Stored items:
● ● ● ●

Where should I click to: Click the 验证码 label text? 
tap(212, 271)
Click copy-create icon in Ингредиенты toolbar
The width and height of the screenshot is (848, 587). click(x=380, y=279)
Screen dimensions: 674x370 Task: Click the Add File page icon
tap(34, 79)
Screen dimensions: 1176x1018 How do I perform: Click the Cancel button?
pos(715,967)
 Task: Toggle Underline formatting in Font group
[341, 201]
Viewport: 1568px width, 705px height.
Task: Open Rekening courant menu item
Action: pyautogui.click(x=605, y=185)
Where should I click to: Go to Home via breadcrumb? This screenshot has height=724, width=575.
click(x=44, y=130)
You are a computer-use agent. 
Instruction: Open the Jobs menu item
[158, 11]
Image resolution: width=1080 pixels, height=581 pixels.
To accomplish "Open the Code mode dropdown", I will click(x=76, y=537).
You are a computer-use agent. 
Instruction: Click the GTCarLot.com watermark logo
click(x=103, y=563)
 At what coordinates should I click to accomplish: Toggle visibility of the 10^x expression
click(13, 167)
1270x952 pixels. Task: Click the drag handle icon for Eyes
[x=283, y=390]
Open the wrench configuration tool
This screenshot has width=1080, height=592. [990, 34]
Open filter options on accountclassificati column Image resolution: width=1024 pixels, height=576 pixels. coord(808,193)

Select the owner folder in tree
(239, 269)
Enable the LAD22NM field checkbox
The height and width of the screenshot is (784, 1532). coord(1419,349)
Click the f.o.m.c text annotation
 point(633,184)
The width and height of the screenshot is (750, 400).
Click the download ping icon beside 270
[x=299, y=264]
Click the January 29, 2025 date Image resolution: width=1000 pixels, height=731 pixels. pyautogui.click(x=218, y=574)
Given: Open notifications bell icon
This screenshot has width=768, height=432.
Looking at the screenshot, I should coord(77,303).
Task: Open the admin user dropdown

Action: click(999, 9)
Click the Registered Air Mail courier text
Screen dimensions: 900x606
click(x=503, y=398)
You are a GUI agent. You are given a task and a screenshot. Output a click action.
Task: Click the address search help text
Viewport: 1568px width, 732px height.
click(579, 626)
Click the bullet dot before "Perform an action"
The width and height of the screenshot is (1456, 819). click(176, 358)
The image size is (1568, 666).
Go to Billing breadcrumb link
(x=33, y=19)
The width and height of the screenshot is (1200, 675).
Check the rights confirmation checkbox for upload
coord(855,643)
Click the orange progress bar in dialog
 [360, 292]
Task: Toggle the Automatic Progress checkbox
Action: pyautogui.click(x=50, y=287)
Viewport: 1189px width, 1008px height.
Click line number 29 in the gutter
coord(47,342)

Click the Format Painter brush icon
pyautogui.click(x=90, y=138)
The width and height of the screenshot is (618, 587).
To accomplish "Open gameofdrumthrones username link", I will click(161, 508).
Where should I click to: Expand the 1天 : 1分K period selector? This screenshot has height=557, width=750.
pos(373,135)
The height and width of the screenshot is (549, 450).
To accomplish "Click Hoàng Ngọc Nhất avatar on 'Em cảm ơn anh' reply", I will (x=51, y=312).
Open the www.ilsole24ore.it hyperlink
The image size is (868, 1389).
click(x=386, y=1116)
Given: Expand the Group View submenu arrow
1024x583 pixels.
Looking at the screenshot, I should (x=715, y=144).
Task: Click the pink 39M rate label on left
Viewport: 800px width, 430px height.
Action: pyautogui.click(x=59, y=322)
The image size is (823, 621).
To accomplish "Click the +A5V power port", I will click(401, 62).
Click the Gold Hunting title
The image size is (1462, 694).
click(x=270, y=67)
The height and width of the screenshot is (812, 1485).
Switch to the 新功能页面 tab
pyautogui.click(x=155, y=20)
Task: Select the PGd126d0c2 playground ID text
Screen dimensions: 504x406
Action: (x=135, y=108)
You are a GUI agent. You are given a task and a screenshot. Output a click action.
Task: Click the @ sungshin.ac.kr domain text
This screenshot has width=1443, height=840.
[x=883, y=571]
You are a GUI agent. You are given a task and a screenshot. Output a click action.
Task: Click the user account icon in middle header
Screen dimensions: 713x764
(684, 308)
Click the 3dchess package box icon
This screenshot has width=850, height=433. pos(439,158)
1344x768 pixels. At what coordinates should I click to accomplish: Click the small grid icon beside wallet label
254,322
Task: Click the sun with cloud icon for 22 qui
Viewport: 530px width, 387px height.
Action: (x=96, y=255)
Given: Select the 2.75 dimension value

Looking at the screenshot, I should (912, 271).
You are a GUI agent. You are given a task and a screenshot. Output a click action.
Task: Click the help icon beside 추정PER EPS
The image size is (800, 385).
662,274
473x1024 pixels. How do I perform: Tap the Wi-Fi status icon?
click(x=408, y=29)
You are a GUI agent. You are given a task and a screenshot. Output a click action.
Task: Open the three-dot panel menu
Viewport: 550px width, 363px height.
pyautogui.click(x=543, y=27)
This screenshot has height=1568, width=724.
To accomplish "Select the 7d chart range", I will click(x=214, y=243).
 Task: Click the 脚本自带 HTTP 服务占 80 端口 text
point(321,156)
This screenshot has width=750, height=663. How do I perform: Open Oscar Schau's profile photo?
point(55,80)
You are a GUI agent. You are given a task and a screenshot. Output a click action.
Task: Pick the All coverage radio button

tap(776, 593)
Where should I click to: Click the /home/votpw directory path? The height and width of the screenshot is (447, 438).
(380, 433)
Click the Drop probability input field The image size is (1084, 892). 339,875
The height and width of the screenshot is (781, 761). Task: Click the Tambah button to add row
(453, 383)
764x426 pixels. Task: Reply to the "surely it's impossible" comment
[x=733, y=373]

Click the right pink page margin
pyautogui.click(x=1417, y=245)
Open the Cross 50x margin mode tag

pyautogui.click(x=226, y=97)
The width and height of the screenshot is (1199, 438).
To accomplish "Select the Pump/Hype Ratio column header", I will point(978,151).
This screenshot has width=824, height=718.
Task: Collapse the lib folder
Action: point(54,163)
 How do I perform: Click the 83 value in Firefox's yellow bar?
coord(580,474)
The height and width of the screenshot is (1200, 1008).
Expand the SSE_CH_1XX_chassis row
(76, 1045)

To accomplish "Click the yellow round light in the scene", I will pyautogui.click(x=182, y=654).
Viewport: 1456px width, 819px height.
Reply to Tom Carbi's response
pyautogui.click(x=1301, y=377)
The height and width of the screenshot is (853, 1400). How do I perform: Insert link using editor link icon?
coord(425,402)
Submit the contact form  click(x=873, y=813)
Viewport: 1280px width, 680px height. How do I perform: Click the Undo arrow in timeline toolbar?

● ● ● ●

What this task involves. Examine the entries and say how many of their lines hold the word "help". No other words should accompany the number.

Problem solution. 2